Exercise objective.
Please state how many lines of the records contain the word "height", matching case exactly, and give only the number.

Data records
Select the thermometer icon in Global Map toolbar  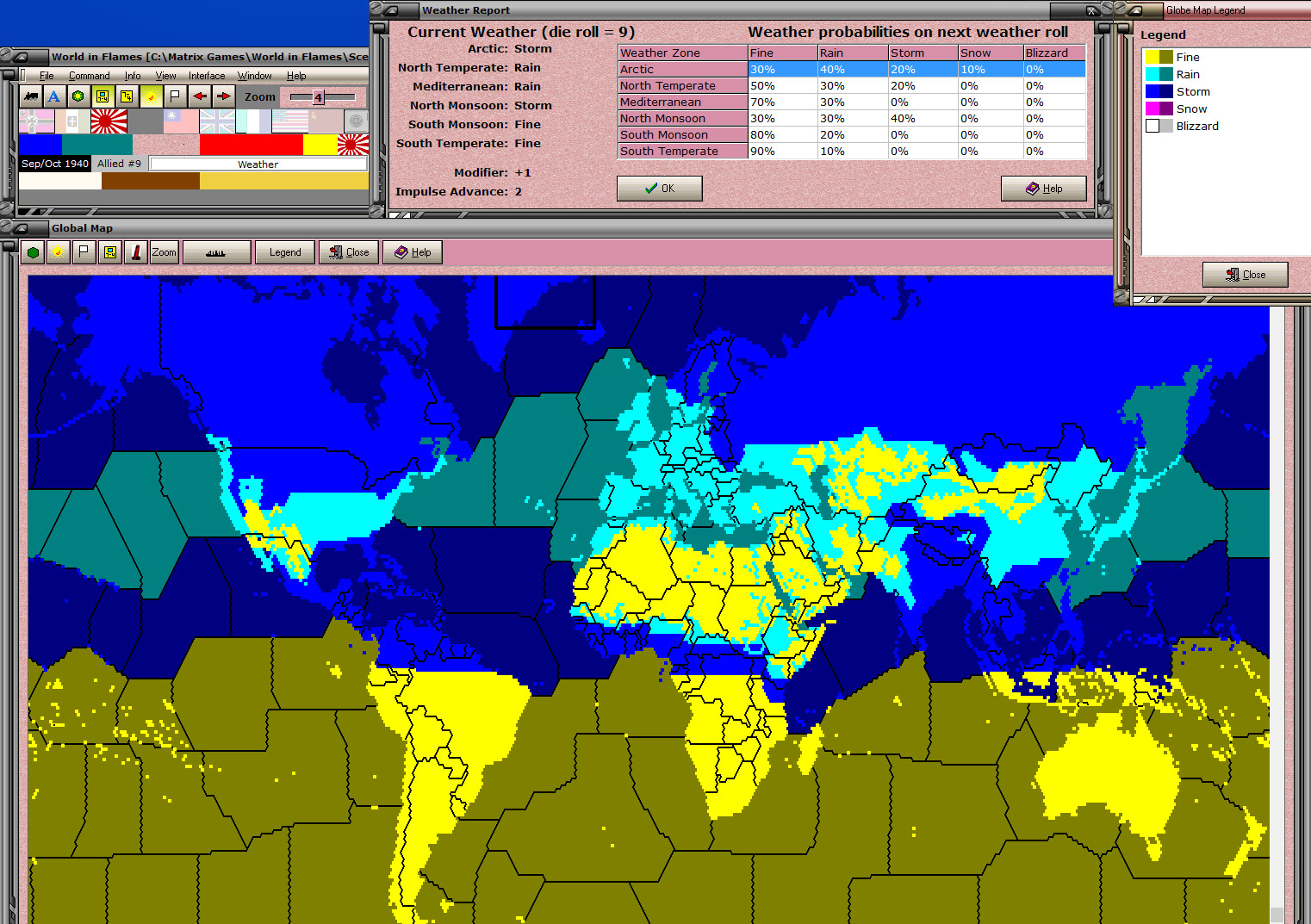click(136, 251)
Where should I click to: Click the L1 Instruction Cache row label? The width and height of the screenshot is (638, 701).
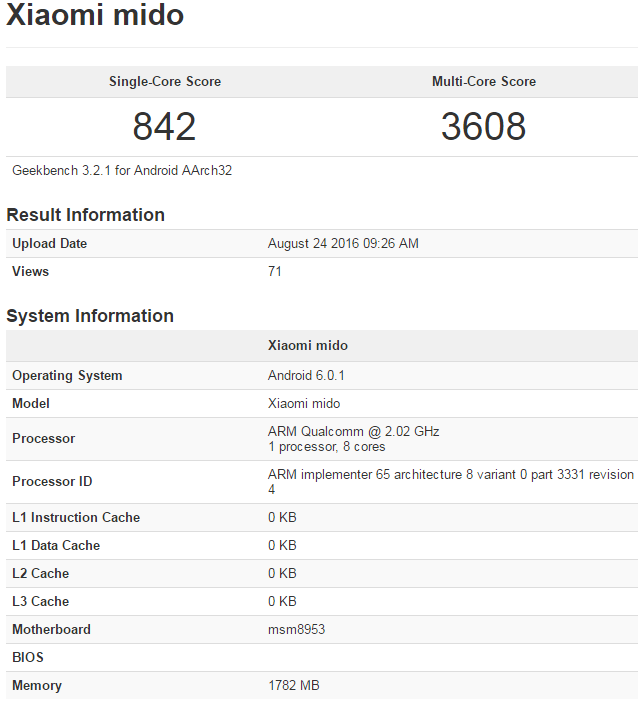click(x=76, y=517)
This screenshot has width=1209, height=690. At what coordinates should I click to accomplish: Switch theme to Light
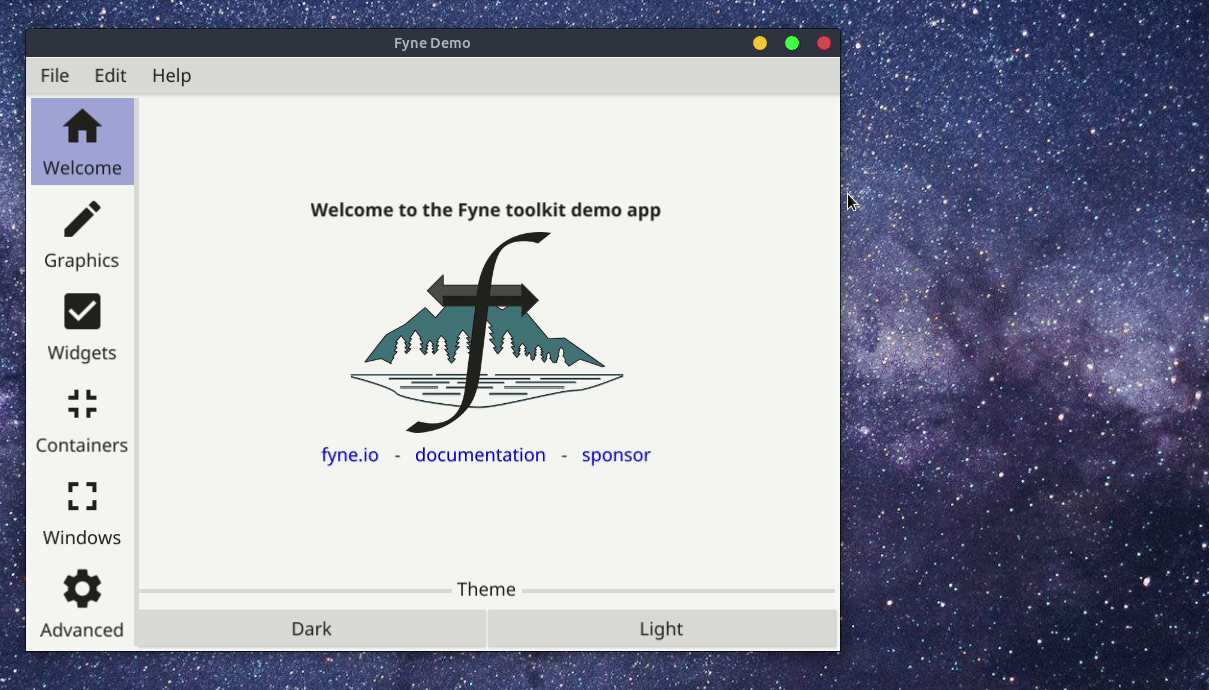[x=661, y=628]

The solution.
2